Liebe Gemeinde, liebe Schwestern und Brüder,
stellen Sie sich mal vor: nach einer langen Autofahrt und einer kurzen Nacht in der Ferienwohnung stehen Sie mit Ihren Skiern endlich an der Gondelbahn. Die Sonne scheint strahlend vom Himmel, der Schnee soll oben perfekt sein, die Schlange vor der Gondelbahn hält sich in Grenzen. Da kommt jemand auf Sie zu und sagt Ihnen, dass Ihre Skibindung nicht in Ordnung ist, Sie mit ihm mitkommen sollen, es könnte ein paar Stunden dauern, dann würde man die Bindung ausgetauscht haben. Wären Sie erfreut über diesen Menschen, der Ihre Pläne erstmal durchkreuzt? Später, da werden Sie erzählen, dass dieser Mann Ihnen vielleicht das Leben gerettet hat, aber im Moment ist er doch ein echter Störenfried.
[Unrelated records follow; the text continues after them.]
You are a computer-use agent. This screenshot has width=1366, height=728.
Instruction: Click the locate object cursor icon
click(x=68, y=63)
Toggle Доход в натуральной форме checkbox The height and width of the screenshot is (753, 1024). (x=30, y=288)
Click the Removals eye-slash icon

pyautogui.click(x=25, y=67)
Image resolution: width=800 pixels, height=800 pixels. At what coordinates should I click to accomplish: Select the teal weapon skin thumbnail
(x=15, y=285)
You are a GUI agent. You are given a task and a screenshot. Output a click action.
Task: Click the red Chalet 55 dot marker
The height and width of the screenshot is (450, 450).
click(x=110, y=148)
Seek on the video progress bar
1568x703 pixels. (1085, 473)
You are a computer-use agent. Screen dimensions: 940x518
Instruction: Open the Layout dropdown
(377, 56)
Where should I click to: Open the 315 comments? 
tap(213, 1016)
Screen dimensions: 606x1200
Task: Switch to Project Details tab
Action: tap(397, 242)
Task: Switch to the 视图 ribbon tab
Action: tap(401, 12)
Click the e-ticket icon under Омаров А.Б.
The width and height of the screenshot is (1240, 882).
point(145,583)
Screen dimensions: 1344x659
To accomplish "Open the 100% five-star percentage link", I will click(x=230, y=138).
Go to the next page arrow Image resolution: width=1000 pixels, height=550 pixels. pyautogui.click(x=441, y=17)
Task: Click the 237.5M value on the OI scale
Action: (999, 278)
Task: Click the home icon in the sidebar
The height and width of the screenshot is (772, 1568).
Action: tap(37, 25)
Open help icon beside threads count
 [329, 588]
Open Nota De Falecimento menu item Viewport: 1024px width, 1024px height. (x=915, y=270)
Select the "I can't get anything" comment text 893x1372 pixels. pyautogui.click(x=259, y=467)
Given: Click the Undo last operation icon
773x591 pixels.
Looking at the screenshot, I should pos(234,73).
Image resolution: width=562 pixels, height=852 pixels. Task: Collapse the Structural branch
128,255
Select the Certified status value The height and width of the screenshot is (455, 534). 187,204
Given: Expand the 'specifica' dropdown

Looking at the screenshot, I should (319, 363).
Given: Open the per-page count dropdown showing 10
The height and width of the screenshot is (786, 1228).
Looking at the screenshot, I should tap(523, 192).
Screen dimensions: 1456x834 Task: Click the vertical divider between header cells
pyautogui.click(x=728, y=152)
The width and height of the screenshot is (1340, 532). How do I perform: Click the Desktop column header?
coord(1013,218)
So ähnlich durchkreuzt Johannes der Täufer die heimelige Adventsvorfreude auf Weihnachten. Der 3. Advent,  die Mitte der Adventszeit, ist ihm gewidmet. Seine rauen und mahnenden Worte tragen Wichtiges zur Adventszeit bei. Er will uns beiseite nehmen und uns ehrliche Fragen zu stellen: Wo stehst du mit deinem Leben? Wer ist Jesus Christus für dich? Auf wen oder was wartest du? Wie bereitest du dich auf die Ankunft vor? Es bleibt uns nichts Anderes übrig, als uns auf diese Fragen einzulassen, auch wenn wir jetzt viel lieber gleich ins Weihnachtsfest stürzen würden. Erst im Nachhinein werden wir wahrscheinlich erkennen, wie wichtig diese Zäsur war, wie sie vielleicht auch unser Leben gerettet hat.
Ein Abschnitt aus dem 1 Petrusbrief kann uns helfen, unseren Standort und Weg zu bestimmen, genug Proviant für unterwegs zu bekommen und uns Zuspruch und Trost schenken zu lassen.

1.Petrus 5,5-11

Überhaupt müsst ihr - das sage ich allen - im Umgang miteinander jede Überheblichkeit ablegen. Ihr wisst doch: »Gott widersetzt sich den Überheblichen, aber denen, die gering von sich denken, wendet er seine Liebe zu.« Beugt euch also unter Gottes starke Hand, damit er euch erhöhen kann, wenn die Zeit gekommen ist. Alle eure Sorgen werft auf ihn, denn er sorgt für euch.  Seid wachsam und nüchtern! Euer Feind, der Teufel, schleicht um die Herde wie ein hungriger Löwe. Er wartet nur darauf, dass er jemand von euch verschlingen kann. Leistet ihm Widerstand und haltet unbeirrt am Glauben fest. Denkt daran, dass die Gemeinschaft eurer Brüder und Schwestern in der ganzen Welt die gleichen Leiden durchzustehen hat. Ihr müsst jetzt für eine kurze Zeit leiden. Aber Gott hat euch in seiner großen Gnade dazu berufen, in Gemeinschaft mit Jesus Christus für immer in seiner Herrlichkeit zu leben. Er wird euch Kraft geben, so dass euer Glaube stark und fest bleibt und ihr nicht zu Fall kommt. Ihm gehört die Macht für alle Zeiten. Amen!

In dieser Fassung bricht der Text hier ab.